I just found sysutils/gigolo for a SCP graphical interface.
Is there any other GTK SCP programs I am missing?

http://www.uvena.de/gigolo/index.html


----------



## tobik@ (Sep 10, 2016)

ftp/gftp, ftp/filezilla

x11-fm/nautilus, x11-fm/caja and x11-fm/thunar all use GVFS so can access sftp://<host>/ URLs too.


----------



## Phishfry (Sep 12, 2016)

Well you made me do my homework. What is the difference between SCP and SFTP. I see SFTP is more powerful with regards to file and directory operations and file resume. SCP being slightly faster as a network copy tool but unable to make directories or delete files.

The two protocols seem to get lumped together when they are different right? They share the SSH tunnel method. For example filezilla does SFTP not SCP..
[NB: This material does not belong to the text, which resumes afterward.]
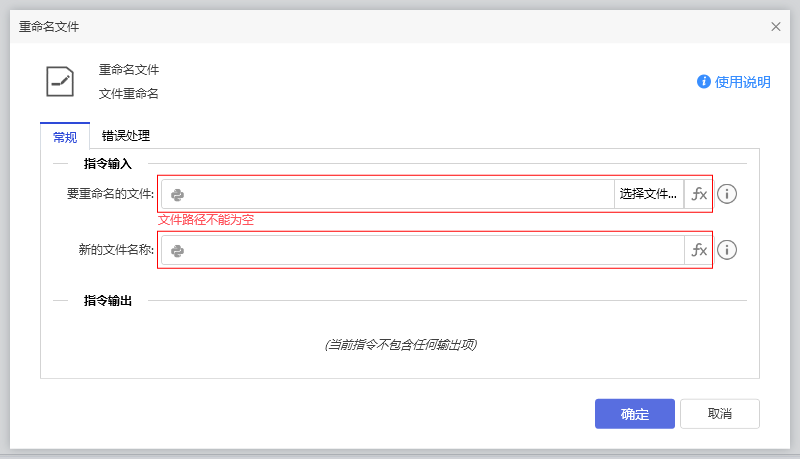This screenshot has width=800, height=459.
Task: Click the fx expression icon for new file name
Action: coord(699,250)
I do appreciate the thunar tip. The SFTP://<host> method works nicely. I still like gigolo. I need to try filezilla.


----------



## robroy (Sep 12, 2016)

Phishfry, scp(1) and sftp(1) are designed as more secure replacements for different programs:  scp(1) replaces Bill Joy's rcp(1), while sftp(1) replaces ftp(1).

They're lumped together since they're both part of OpenSSH, yet they're different because they're made to replace (while smelling like) different things.

Edit:  I take back that OpenSSH comment; these programs pre-date OpenSSH, I think.


----------